Step 4: Create an Action Plan Troubleshooting WAN performance issues can be very difficult. As any good and honest network engineer will tell you, without the proper tools, solving these types of problems generally will be a hit or miss process. However, solid experience in the trenches of network troubleshooting can help isolate the problem and eventually resolve performance problems. The action plan was to identify and correct why the router was dropping so many packets. From our past experiences and help from Cisco documentation, drops can be corrected by increasing the output queue on the WAN interface or if you turn off WFQ (Weighted Fair Queuing) by issuing the no fair-queue command.
Step 5: Implement the Action Plan Hold Queues In an effort to control the number of drops on Router C and Router D, the hold queues were increased to 300 on Router C and Router D. Our experiences with other routers in our network showed this to work well. The steps to do this were: ROUTER_C#conf t Enter configuration commands, one per line. End with CNTL/Z. ROUTER_C(config-if)#hold-queue 300 out ROUTER_C(config-if)#no fair-queue In this particular situation, this change had negligible performance impact, and we found that at times performance actually got somewhat worse. It appeared that we now were dropping fewer frames and saturating an overloaded circuit with even more traffic as a result.
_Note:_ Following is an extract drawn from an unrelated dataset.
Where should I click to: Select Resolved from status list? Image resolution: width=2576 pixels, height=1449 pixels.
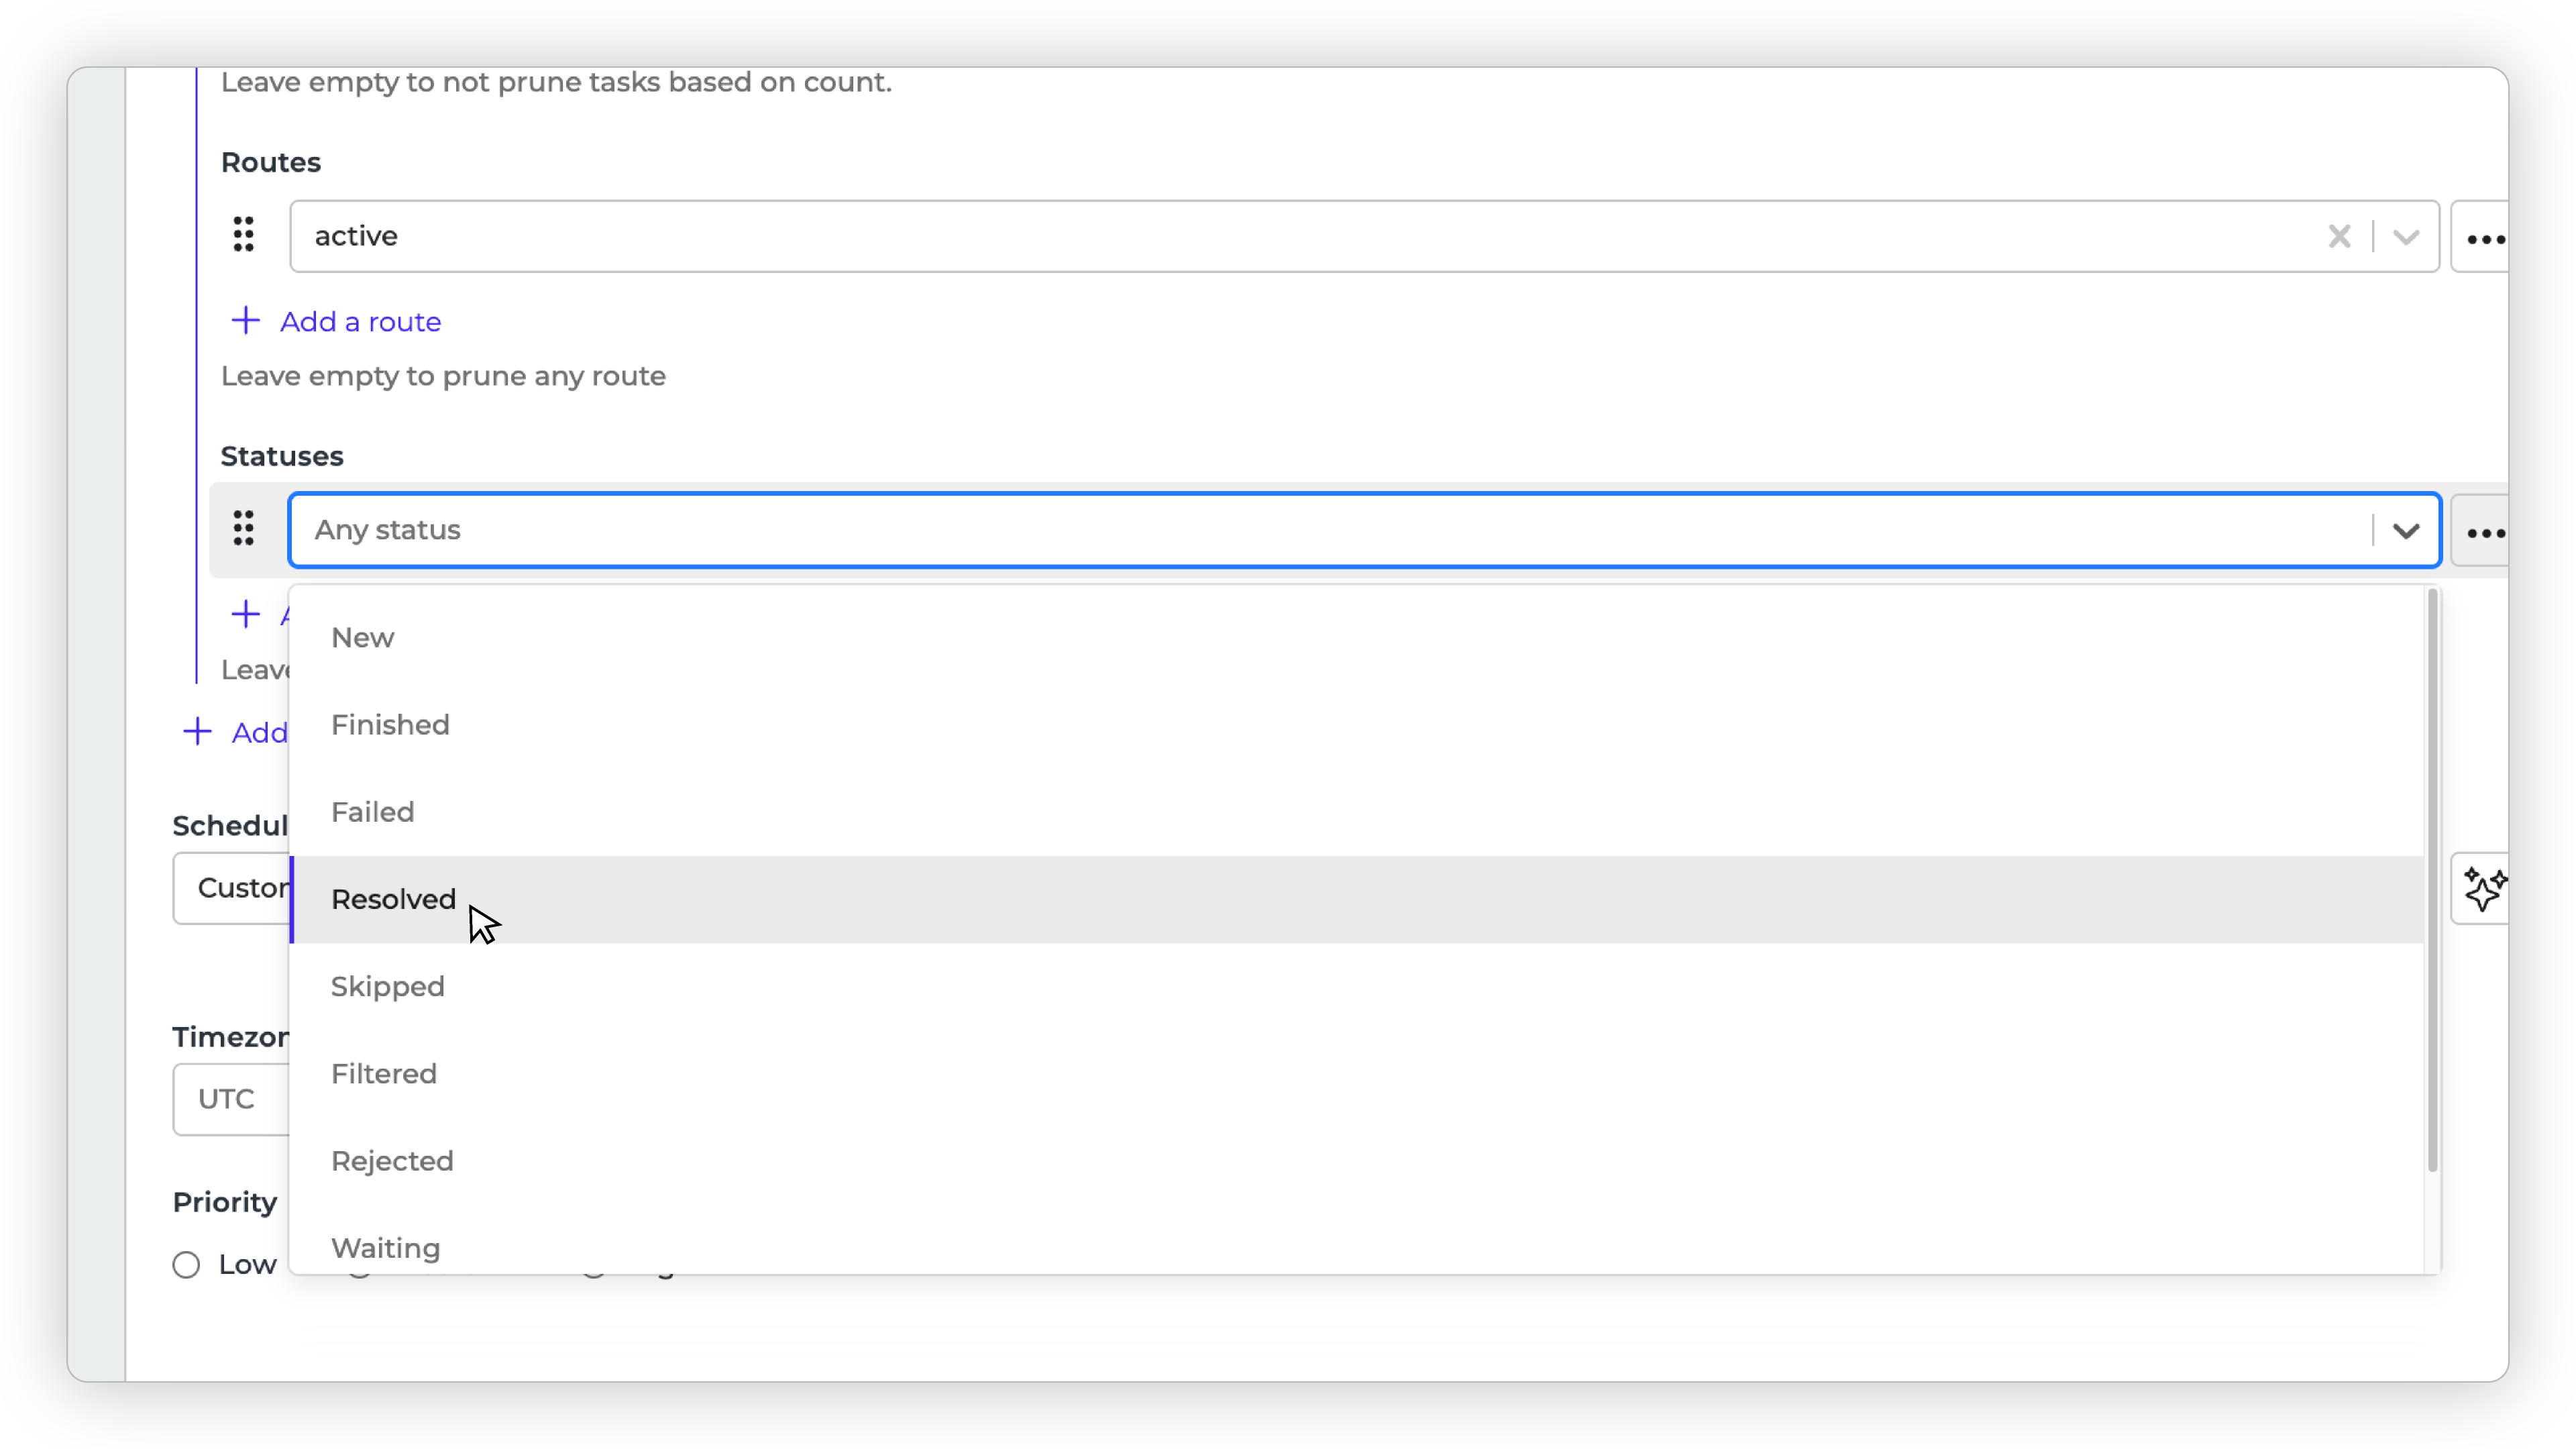pos(393,900)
It soon became clear that we needed to better understand the traffic flow between Downtown and Headquarters. We reasoned that if we could determine the source and destination IP addresses being passed, we might be able to isolate the problem. IP Accounting Because we had no access to a sniffer or probe on these circuits, we enabled IP accounting on the serial interface of Router C to determine if there was a particular address that was generating the majority of the traffic. Router C was chosen because it was closest to the impacted users Downtown and we believed that it could provide us with the most relevant information for this problem. The steps to do this were as follows: ROUTER_C# conf t Enter configuration commands, one per line. End with CNTL/Z. ROUTER_C(config)#int s0/0:0.1 ROUTER_C(config-if)#ip accounting The results showed a tremendous amount (approximately 30 percent) of the utilization was coming from a system on the LAN segment. In particular, these packets were directed broadcasts from this device (destination 177.2.4.255). Directed broadcasts are a special type of broadcast, used often in the MS Windows WINS environment. Directed broadcasts can create a problem if there is an excessive number of them transgressing the WAN environment. By contrast, normal broadcasts (that is, destination 255.255.255.255) stay on the local LAN and do not impact WAN routing or performance. The relevant show ip accounting output is as follows: ROUTER_C# show ip accounting Source Destination Packets Bytes 177.1.1.7 177.2.4.255 100322 53732122
Step 6: Gather Results Site documentation showed us that the Ethernet segments connected to the Downtown site were multi-netted (that is, they had multiple logical IP segments on the same physical wire). Figure 8-7 shows the Downtown LAN topology. IP Accounting Data Analysis Because Router C and Router D both had been configured as an OSPF stub area, they automatically forwarded any unknown packets through their default router (serial interface), namely to Router A. The impact was an extremely high traffic load on Router C and Router Ds WAN links to Router A. Previously, this was seen on the Ok CIR links to Router B. This problem was resolved once secondary addresses were put on Router C & D, which correctly reflected the multi-netted configuration of Downtown location.
The commands to put the secondary IP addresses on Router C and Router D were as follows: ROUTER_C#conf t Enter configuration commands, one per line. End with CNTL/Z ROUTER_C#int e0 ROUTER_C#ip address 177.2.4.1 255.255.255.0 secondary When these secondary addresses were in place, Routers C and D knew to keep localized broadcast traffic local. ip accounting was again run on the Cisco routers which confirmed that directed broadcasts were no longer being propagated through the Cisco routers, since both Router C and D had correct IP addresses for all local multi-netted networks. Performance greatly improved, as evidenced by the now stabilized number of drops and confirmed PVC utilization returning to normal levels. We made a phone call to the users who reported the initial problem, and the users confirmed that their performance was now working correctly. Case Study Conclusion and Design TipsAn essential approach in troubleshooting and eventually correcting this problem was to follow a structured troubleshooting methodology. Using the seven steps to troubleshooting as a guide, we corrected these problems in an orderly fashion.
|